Stored data:
----

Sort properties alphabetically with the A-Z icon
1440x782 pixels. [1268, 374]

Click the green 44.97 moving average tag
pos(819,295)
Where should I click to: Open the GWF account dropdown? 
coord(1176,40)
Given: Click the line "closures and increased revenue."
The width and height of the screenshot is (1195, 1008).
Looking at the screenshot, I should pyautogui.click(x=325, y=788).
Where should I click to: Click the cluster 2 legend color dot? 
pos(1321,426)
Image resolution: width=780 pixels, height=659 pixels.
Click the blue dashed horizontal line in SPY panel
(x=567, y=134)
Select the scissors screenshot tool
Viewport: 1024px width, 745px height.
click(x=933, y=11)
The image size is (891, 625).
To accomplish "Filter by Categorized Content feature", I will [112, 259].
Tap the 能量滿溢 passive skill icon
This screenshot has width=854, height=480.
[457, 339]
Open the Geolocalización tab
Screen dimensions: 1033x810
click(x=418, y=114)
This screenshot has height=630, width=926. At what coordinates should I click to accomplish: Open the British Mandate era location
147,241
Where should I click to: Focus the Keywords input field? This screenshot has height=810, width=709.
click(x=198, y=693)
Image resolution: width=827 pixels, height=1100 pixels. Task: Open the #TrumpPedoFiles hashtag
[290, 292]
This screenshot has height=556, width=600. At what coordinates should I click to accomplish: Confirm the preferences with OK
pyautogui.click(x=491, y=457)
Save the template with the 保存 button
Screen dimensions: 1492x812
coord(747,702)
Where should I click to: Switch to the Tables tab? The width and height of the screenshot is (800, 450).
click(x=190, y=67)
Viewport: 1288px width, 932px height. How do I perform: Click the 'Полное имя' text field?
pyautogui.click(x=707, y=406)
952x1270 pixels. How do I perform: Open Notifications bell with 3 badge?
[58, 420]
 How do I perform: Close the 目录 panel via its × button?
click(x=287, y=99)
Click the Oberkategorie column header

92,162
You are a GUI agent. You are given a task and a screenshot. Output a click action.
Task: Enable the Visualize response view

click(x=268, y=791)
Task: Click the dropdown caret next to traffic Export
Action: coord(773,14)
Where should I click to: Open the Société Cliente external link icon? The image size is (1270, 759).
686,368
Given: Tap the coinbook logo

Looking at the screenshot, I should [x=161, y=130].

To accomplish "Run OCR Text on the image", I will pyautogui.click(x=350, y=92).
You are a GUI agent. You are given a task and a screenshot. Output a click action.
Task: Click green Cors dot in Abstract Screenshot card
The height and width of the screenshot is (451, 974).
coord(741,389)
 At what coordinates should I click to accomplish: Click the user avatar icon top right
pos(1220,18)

----

Exercise objective — Set down the records again without altering a word.

Written reply —
Sort properties alphabetically with the A-Z icon
1440x782 pixels. [1268, 374]

Click the green 44.97 moving average tag
pos(819,295)
Where should I click to: Open the GWF account dropdown? 
coord(1176,40)
Given: Click the line "closures and increased revenue."
The width and height of the screenshot is (1195, 1008).
Looking at the screenshot, I should pyautogui.click(x=325, y=788).
Where should I click to: Click the cluster 2 legend color dot? 
pos(1321,426)
Image resolution: width=780 pixels, height=659 pixels.
Click the blue dashed horizontal line in SPY panel
(x=567, y=134)
Select the scissors screenshot tool
Viewport: 1024px width, 745px height.
click(x=933, y=11)
The image size is (891, 625).
To accomplish "Filter by Categorized Content feature", I will [112, 259].
Tap the 能量滿溢 passive skill icon
This screenshot has width=854, height=480.
[457, 339]
Open the Geolocalización tab
Screen dimensions: 1033x810
click(x=418, y=114)
This screenshot has height=630, width=926. At what coordinates should I click to accomplish: Open the British Mandate era location
147,241
Where should I click to: Focus the Keywords input field? This screenshot has height=810, width=709.
click(x=198, y=693)
Image resolution: width=827 pixels, height=1100 pixels. Task: Open the #TrumpPedoFiles hashtag
[290, 292]
This screenshot has height=556, width=600. At what coordinates should I click to accomplish: Confirm the preferences with OK
pyautogui.click(x=491, y=457)
Save the template with the 保存 button
Screen dimensions: 1492x812
coord(747,702)
Where should I click to: Switch to the Tables tab? The width and height of the screenshot is (800, 450).
click(x=190, y=67)
Viewport: 1288px width, 932px height. How do I perform: Click the 'Полное имя' text field?
pyautogui.click(x=707, y=406)
952x1270 pixels. How do I perform: Open Notifications bell with 3 badge?
[58, 420]
 How do I perform: Close the 目录 panel via its × button?
click(x=287, y=99)
Click the Oberkategorie column header

92,162
You are a GUI agent. You are given a task and a screenshot. Output a click action.
Task: Enable the Visualize response view

click(x=268, y=791)
Task: Click the dropdown caret next to traffic Export
Action: coord(773,14)
Where should I click to: Open the Société Cliente external link icon? The image size is (1270, 759).
686,368
Given: Tap the coinbook logo

Looking at the screenshot, I should [x=161, y=130].

To accomplish "Run OCR Text on the image", I will pyautogui.click(x=350, y=92).
You are a GUI agent. You are given a task and a screenshot. Output a click action.
Task: Click green Cors dot in Abstract Screenshot card
The height and width of the screenshot is (451, 974).
coord(741,389)
 At what coordinates should I click to accomplish: Click the user avatar icon top right
pos(1220,18)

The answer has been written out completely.